Congress has not diverged from this interpretation and we decline to revisit it ourselves. See California v. FERC, 495 U. S. 490, 499 (1990) (recognizing the respect “this Court must accord to longstanding and well-entrenched decisions, especially those interpreting statutes that underlie complex regulatory regimes”). Once we have determined a statute’s clear meaning, we adhere to that determination under the doctrine of stare decisis, and we judge an agency’s later interpretation of the statute against our prior determination of the statute’s meaning. Labeling the carrier’s conduct an “unreasonable practice” cannot disguise the fact that the ICC is justifying deviation from the filed rate purely on the ground that the carrier and shipper have privately negotiated a lower rate. Stripped of its semantic cover, the Negotiated Rates policy and, more specifically, the Commission’s interpretation of “unreasonable practices” thus stand revealed as flatly inconsistent with the statutory scheme as a whole, cf. Fort Stewart Schools v. FLRA, 495 U. S. 641, 645 (1990); Dole v. Steelworkers, 494 U. S. 26, 32 (1990), and §§10761 and 10762 in particular.
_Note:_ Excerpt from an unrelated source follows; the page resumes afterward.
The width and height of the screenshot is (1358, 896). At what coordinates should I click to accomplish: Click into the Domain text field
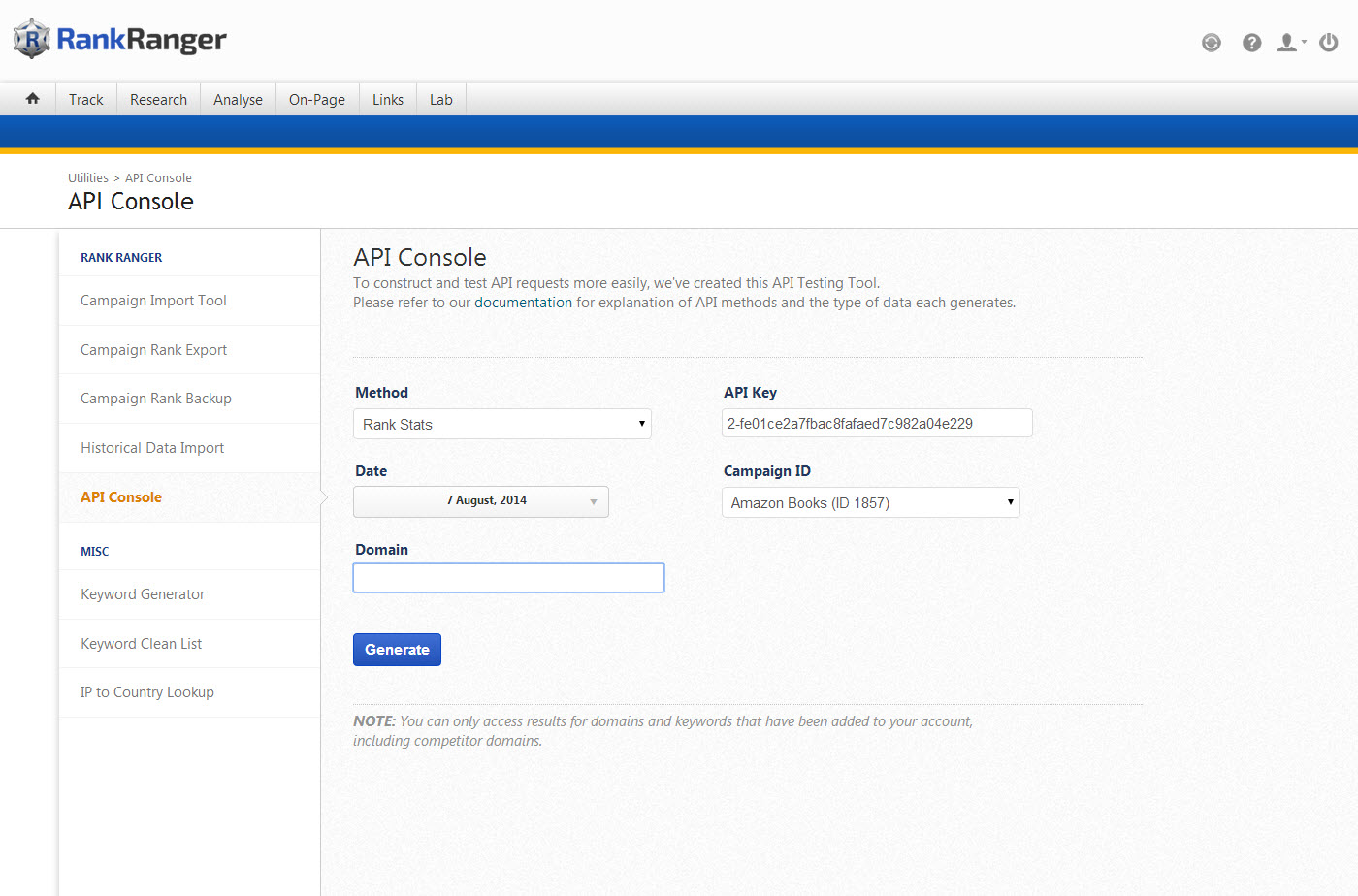click(x=508, y=578)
Nor can the Negotiated Rates policy be justified as a remedy for the carrier’s failure to comply with § 10762’s directive to file the negotiated rate with the ICC. See Negotiated Rates I, 3 I. C. C. 2d, at 103. The Commission argues that the carrier should not receive a windfall, i. e., the higher filed rate, from its failure to comply with the statute. See Brief for Federal Respondent 25-27. But § 10761 requires the carrier to collect the filed rate, and we have never accepted the argument that such “equities” are relevant to the application of §10761.12 See, e. g., Maxwell, 237 U. S., at 97. Indeed, *132strict adherence to the filed rate has never been justified on the ground that the carrier is equitably entitled to that rate, but rather that such adherence, despite its harsh consequences in some cases, is necessary to enforcement of the Act. See supra, at 126-128.
Compliance with §§ 10761 and 10762 is “utterly central” to the administration of the Act. Regular Common Carrier Conference v. United States, 253 U. S. App. D. C. 305, 308, 793 F. 2d 376, 379 (1986). “Without [these provisions] . . . it would be monumentally difficult to enforce the requirement that rates be reasonable and nondiscriminatory, . . . and virtually impossible for the public to assert its right to challenge the lawfulness of existing proposed rates.” Ibid, (citations omitted). Although the ICC argues that the Negotiated Rates policy does not “abolis[h] the requirement in section 10761 that carriers must continue to charge the tariff rate,” App. to Pet. for Cert. 36a, the policy, by sanctioning adherence to unfiled rates, undermines the basic structure of the Act. The ICC cannot review in advance the reasonableness of unfiled rates. Likewise, other shippers cannot know if they should challenge a carrier’s rates as discriminatory when many of the carrier’s rates are privately negotiated and *133never disclosed to the ICC. Thus, although we agree that the Commission may have discretion to craft appropriate remedies for violations of the statute, see ICC v. American Trucking Assns., Inc., 467 U. S. 354, 364-365 (1984), the “remedy” articulated in the Negotiated Rates policy effectively renders nugatory the requirements of §§ 10761 and 10762 and conflicts directly with the core purposes of the Act.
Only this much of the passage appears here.